Correction. You were an artist. Now you’re an artist and a business person, so get over yourself.
I went to art school.
And then I got out of art school and tried to be an artist and discovered that I did not know how to put together a portfolio, or network, or interview, or do self-employment book keeping, or create a business plan that would allow what was essentially my home business–making art–grow. No one ever used the term “business plan” to me during the entire 10 years that I was a working artist. I think about that now with a giant facepalm. Maybe if I had written, and followed, a business plan, I’d still be an artist.
In the business I’m in now, as a consultant working with start-up cultural nfps, I work with a lot of artists and musicians, and it’s the next thing to a mantra: “I’m an artist, I can’t be expected to deal with this stuff,” “Why isn’t my board doing this?” “Isn’t that what consultants are for?”
The truth is, it’s not your board’s job to run your business. It’s not the consultant’s job.
The board’s job is to monitor and oversee how you are running the business. It’s the consultant’s job to help you develop or follow your business plan, or to provide specific services.

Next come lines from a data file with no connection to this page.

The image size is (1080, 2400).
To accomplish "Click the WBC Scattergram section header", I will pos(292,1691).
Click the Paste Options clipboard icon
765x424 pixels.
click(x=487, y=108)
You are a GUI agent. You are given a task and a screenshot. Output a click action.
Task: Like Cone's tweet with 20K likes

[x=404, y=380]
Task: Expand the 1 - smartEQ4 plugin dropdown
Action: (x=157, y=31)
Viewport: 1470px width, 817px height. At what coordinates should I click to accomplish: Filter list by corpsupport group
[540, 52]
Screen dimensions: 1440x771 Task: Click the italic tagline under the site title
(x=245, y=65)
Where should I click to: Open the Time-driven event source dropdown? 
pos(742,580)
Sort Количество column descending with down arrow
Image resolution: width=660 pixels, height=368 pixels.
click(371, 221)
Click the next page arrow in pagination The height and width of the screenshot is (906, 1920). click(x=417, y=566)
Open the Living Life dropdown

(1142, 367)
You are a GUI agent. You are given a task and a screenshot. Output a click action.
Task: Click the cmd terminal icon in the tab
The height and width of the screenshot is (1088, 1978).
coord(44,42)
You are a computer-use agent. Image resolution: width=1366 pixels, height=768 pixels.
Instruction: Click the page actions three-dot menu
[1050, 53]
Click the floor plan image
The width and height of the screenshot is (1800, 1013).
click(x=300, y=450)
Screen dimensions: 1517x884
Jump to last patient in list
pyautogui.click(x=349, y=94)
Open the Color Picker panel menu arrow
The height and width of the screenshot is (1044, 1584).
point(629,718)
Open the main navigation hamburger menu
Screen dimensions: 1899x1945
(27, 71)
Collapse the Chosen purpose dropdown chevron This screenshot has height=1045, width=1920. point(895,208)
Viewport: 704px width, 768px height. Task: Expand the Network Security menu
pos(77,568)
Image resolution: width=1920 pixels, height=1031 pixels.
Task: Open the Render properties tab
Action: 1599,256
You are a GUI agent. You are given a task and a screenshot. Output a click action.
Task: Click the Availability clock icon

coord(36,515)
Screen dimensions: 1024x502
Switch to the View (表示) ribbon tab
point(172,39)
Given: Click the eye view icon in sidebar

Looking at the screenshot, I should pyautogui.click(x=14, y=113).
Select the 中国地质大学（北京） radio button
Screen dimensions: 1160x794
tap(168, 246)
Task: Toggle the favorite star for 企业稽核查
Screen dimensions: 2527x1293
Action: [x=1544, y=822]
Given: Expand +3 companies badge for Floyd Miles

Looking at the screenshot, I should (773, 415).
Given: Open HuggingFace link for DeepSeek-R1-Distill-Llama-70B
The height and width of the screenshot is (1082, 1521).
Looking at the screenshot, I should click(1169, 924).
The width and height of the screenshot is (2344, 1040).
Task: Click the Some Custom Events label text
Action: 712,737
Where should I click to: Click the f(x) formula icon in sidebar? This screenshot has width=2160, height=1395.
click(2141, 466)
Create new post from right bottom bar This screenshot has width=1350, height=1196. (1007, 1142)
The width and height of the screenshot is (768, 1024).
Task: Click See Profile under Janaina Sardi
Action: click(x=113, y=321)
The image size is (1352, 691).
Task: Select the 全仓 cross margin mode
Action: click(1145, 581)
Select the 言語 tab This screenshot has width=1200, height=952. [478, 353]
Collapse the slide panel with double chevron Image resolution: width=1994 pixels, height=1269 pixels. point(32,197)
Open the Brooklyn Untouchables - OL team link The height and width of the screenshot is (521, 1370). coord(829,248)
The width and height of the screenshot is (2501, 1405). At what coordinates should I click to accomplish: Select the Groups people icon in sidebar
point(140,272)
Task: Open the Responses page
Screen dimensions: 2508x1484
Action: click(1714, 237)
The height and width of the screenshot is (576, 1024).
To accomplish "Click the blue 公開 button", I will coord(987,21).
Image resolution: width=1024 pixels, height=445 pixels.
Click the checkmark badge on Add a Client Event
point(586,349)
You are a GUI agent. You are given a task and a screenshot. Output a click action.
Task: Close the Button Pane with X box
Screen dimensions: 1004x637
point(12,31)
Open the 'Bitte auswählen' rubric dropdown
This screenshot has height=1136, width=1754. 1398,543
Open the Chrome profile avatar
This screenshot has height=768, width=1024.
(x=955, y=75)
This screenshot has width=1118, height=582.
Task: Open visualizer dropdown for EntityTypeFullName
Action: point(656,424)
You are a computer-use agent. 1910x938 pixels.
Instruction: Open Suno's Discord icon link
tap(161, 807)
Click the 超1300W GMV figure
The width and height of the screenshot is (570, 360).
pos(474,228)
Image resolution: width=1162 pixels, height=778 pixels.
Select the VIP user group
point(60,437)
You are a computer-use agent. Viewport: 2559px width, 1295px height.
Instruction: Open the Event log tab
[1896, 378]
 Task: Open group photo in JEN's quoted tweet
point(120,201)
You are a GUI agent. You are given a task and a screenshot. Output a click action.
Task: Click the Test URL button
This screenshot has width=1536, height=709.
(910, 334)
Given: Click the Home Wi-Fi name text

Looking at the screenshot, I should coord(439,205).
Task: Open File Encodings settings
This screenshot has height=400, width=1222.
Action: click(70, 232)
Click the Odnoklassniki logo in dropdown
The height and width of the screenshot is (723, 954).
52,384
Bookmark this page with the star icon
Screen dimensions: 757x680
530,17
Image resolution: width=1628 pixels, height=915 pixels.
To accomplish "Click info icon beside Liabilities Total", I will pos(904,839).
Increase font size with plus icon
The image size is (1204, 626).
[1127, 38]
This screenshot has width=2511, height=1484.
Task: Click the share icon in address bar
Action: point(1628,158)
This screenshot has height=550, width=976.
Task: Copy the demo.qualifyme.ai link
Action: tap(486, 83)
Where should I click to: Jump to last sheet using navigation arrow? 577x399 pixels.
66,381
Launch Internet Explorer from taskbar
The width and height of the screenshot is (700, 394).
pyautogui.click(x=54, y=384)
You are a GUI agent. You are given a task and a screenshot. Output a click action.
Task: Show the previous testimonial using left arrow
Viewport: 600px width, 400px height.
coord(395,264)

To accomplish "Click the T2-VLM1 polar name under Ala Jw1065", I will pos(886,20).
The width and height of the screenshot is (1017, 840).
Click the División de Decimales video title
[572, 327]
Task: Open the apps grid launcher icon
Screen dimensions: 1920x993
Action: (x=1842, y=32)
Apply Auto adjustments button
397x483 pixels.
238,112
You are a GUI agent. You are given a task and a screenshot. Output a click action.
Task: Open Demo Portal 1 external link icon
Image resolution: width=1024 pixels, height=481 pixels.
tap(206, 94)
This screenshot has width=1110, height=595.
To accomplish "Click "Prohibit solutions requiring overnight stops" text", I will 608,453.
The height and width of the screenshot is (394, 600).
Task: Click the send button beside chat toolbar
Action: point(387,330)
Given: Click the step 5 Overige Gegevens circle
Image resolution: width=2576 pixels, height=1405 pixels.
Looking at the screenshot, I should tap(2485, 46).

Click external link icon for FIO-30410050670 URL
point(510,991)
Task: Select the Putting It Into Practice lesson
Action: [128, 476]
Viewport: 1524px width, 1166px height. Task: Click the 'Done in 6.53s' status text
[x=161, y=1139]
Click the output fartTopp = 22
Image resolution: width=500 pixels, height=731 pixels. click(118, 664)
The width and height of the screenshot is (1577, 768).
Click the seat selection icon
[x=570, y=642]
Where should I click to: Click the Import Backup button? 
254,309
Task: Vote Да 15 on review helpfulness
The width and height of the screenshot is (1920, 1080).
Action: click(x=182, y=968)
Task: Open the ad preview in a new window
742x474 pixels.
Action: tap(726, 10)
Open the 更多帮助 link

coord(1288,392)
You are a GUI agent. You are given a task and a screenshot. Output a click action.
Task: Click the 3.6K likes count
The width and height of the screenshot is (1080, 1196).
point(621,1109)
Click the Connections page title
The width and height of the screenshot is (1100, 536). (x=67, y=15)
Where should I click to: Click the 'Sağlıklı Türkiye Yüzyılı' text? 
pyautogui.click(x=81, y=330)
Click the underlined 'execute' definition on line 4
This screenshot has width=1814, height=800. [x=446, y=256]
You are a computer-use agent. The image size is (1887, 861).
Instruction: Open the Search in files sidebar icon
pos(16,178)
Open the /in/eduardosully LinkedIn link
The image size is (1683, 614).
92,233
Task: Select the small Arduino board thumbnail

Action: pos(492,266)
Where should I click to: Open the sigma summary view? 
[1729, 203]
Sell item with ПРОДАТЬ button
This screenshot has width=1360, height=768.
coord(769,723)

If you don’t know or like bookkeeping, by all means hire a bookkeeper, but you better understand what that bookkeeper is doing, or somewhere down the line you’ll either be facing a pissed off IRS agent or wondering why your bank account is suddenly empty. I make my living writing proposals so you don’t have to, but I can’t write a proposal for a program that no one’s bothered to develop. I can’t write your budget (and yes, I do get asked to write budgets).
I encouraged both of my kids, one an artist, one a musician, to minor in business entrepreneurship. And this doesn’t mean to take Econ 101, but rather to take bookkeeping in the community college night school. Don’t take Business 101, audit the course in entrepreneurship at the public library.
You’re not starting an orchestra; you’re founding a business. You’re not painter, or not only a painter. If you’re in the business of selling your art, you’re in business.